The code requires you provide it a log-likelihood function (`rowcol_loglikelihood`) that can optionally accept a `row` or `column` specifier. If those are specified, the corresponding `WV` matrix is limited to that specific row or column.

The rest of the code works the same as the above Gaussian sampler case. The results should look like this: The blue bars show the NMF-based EP approximation that centers the sampler. The orange line is the fit.

See `examples/poisson_tensor_filtering.py` for the complete example code.

## Dose-Response Modeling

Dealing with dose-response modeling in multi-drug, multi-sample studies requires handling experimental technical error. An example dose-response model is not part of the `functionalmf` package, but is implemented on top of it. See `doseresponse/` for a complete example of dose-response modeling.
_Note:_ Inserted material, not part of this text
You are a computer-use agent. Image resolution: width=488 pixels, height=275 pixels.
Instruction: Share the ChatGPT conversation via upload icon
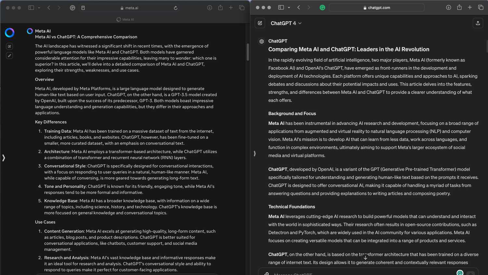click(x=478, y=23)
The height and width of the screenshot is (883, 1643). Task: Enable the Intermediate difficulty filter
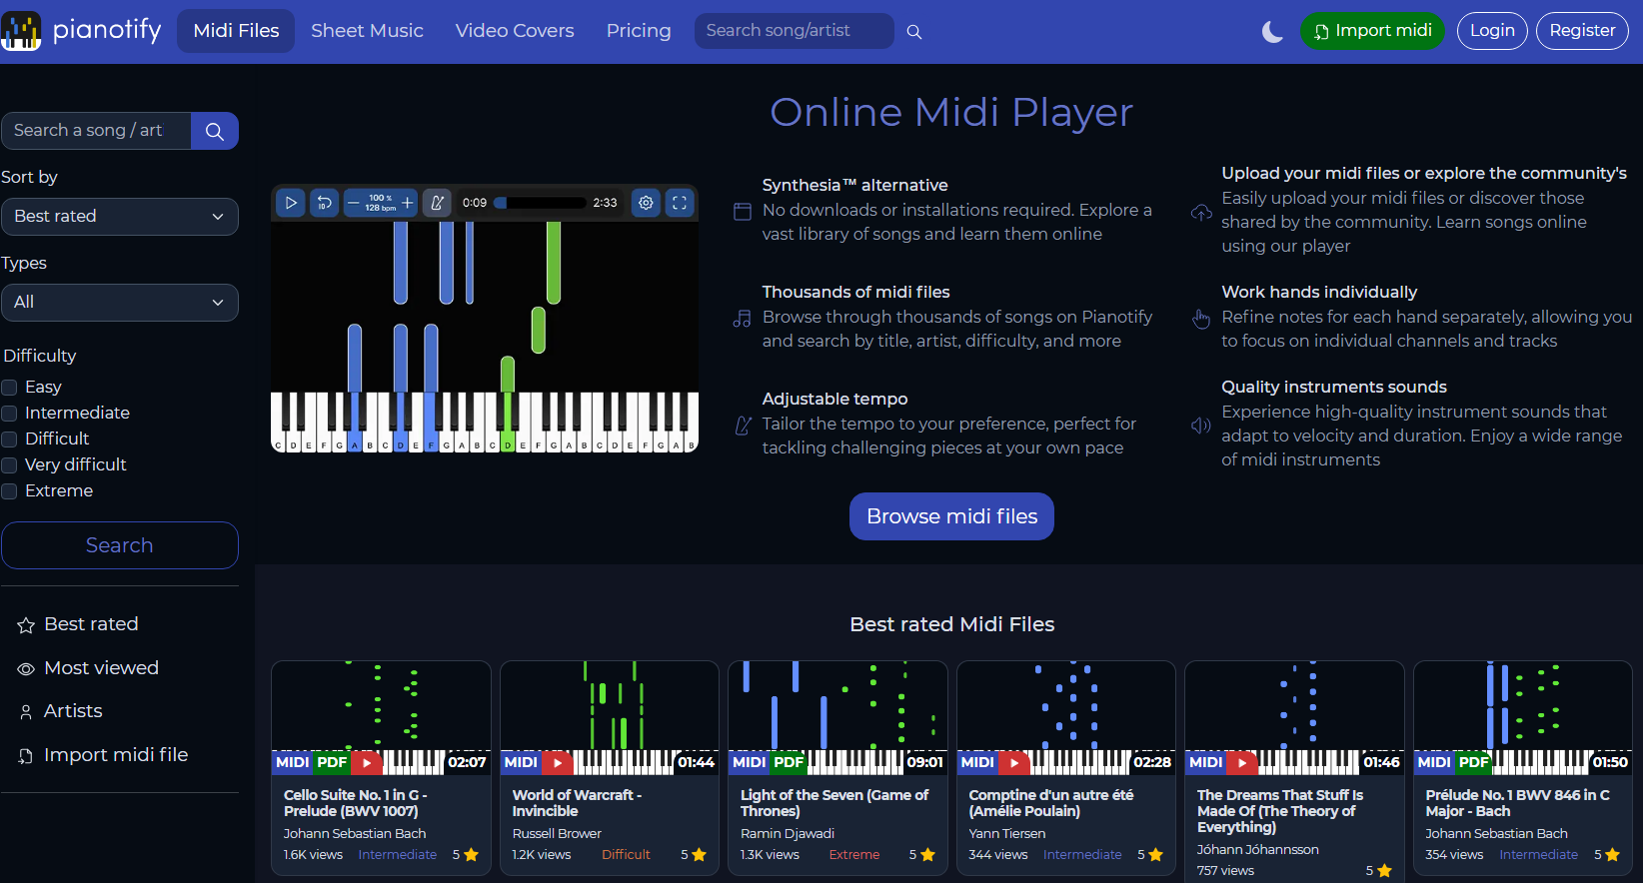click(x=10, y=414)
## Generalized analytic slice sampling

Included in the BTF code at `functionalmf/gass.py` is a standalone tool for sampling from posteriors with truncated multivariate normal priors. The model enables linear constraints and arbitrary likelihoods. The script includes a runnable example of a truncated, monotone GP. The result looks something like this: Orange bands represent 90% Bayesian credible intervals.

# Installation issues

Known issues that come up installing and using the library are below.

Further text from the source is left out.